— DESCRIPTION OF THE TASK —
What lines below hold the string "computer"? Copy them all.

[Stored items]
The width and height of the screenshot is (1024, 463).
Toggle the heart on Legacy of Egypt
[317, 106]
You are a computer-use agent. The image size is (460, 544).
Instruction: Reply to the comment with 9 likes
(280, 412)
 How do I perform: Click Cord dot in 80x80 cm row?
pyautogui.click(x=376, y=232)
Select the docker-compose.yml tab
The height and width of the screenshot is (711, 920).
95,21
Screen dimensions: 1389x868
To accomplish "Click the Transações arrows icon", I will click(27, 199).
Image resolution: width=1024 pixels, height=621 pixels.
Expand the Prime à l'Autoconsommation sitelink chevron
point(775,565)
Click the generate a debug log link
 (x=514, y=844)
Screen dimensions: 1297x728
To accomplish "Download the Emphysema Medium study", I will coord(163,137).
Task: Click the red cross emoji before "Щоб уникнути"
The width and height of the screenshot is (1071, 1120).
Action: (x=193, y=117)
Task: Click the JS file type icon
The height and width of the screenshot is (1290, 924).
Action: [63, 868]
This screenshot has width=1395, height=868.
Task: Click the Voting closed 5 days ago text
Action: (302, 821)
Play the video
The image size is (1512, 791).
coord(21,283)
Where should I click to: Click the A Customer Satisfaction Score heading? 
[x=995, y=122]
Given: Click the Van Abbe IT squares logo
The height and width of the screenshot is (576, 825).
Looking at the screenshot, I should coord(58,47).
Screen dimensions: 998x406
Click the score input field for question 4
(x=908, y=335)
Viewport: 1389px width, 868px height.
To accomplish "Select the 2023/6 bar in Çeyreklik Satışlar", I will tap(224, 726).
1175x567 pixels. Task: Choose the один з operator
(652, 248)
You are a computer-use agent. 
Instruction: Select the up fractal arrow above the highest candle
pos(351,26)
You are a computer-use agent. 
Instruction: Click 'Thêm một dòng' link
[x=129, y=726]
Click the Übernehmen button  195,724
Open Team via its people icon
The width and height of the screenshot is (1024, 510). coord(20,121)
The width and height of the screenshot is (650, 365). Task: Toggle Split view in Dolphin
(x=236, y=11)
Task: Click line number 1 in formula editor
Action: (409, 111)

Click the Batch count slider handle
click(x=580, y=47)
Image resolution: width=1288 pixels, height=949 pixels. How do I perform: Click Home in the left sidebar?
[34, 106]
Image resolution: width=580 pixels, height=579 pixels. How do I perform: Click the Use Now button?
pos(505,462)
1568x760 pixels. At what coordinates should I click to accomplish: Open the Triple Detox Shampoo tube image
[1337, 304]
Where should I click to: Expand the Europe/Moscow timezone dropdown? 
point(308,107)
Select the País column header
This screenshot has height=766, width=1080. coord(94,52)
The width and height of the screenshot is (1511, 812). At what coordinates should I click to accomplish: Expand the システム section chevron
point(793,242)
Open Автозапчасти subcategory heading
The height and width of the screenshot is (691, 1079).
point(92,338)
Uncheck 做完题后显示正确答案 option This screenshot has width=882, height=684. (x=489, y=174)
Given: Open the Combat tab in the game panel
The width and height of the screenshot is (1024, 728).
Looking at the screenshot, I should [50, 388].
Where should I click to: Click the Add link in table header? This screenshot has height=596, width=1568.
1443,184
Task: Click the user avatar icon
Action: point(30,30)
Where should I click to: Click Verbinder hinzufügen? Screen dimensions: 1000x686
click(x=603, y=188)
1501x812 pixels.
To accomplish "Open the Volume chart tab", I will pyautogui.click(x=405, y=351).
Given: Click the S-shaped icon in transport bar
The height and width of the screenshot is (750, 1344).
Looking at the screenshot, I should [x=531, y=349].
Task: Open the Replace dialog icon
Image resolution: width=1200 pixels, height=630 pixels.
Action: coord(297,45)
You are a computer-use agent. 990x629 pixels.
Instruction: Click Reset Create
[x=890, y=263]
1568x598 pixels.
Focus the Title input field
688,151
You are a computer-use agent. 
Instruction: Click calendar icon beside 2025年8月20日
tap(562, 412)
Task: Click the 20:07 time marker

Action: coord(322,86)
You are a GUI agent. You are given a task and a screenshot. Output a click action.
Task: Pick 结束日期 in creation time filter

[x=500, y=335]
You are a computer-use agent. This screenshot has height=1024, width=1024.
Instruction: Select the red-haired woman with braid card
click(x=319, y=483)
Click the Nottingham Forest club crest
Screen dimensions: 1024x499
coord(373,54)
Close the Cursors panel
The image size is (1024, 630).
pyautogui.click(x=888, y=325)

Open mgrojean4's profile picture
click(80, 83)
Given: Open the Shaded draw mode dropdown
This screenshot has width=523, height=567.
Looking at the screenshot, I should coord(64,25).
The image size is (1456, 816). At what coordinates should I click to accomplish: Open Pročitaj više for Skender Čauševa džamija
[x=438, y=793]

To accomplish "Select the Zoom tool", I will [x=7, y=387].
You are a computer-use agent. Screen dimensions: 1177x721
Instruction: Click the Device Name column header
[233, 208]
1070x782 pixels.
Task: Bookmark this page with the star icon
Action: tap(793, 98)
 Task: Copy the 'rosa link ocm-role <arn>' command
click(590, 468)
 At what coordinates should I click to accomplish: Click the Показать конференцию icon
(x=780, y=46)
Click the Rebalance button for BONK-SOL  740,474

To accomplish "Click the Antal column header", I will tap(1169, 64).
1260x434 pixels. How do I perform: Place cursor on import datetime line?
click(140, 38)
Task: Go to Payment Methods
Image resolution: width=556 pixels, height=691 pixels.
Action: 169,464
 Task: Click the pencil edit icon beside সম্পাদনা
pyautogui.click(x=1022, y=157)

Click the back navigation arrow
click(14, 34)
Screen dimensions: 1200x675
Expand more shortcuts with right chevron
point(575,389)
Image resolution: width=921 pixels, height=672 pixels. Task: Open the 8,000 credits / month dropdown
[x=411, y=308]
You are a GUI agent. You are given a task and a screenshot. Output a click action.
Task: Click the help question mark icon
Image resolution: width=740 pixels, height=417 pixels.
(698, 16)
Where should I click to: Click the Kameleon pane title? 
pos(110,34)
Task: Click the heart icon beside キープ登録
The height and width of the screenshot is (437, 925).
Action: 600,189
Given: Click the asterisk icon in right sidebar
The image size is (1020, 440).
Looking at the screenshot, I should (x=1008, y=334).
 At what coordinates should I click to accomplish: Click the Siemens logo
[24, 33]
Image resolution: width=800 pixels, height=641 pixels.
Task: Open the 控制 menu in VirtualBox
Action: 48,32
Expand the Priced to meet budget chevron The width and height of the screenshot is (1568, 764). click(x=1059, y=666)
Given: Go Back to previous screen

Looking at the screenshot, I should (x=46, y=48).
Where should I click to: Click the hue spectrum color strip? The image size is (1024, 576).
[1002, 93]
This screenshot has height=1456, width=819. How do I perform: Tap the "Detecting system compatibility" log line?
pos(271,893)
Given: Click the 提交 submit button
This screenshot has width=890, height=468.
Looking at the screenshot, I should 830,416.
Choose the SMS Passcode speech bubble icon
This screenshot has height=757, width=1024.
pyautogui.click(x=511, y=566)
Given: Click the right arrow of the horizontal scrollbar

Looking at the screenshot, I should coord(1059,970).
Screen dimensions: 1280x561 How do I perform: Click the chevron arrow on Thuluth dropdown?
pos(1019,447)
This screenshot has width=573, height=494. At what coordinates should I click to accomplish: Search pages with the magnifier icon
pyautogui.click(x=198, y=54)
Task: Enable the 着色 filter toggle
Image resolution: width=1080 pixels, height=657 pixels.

— REPLY TO THE TASK —
You are a computer-use agent. The image size is (460, 544).
You are a computer-use agent. 
You are a computer-use agent. 
You are a computer-use agent. 990x629 pixels.
You are a computer-use agent. 
You are a computer-use agent. This screenshot has height=1024, width=1024.
You are a computer-use agent. Screen dimensions: 1177x721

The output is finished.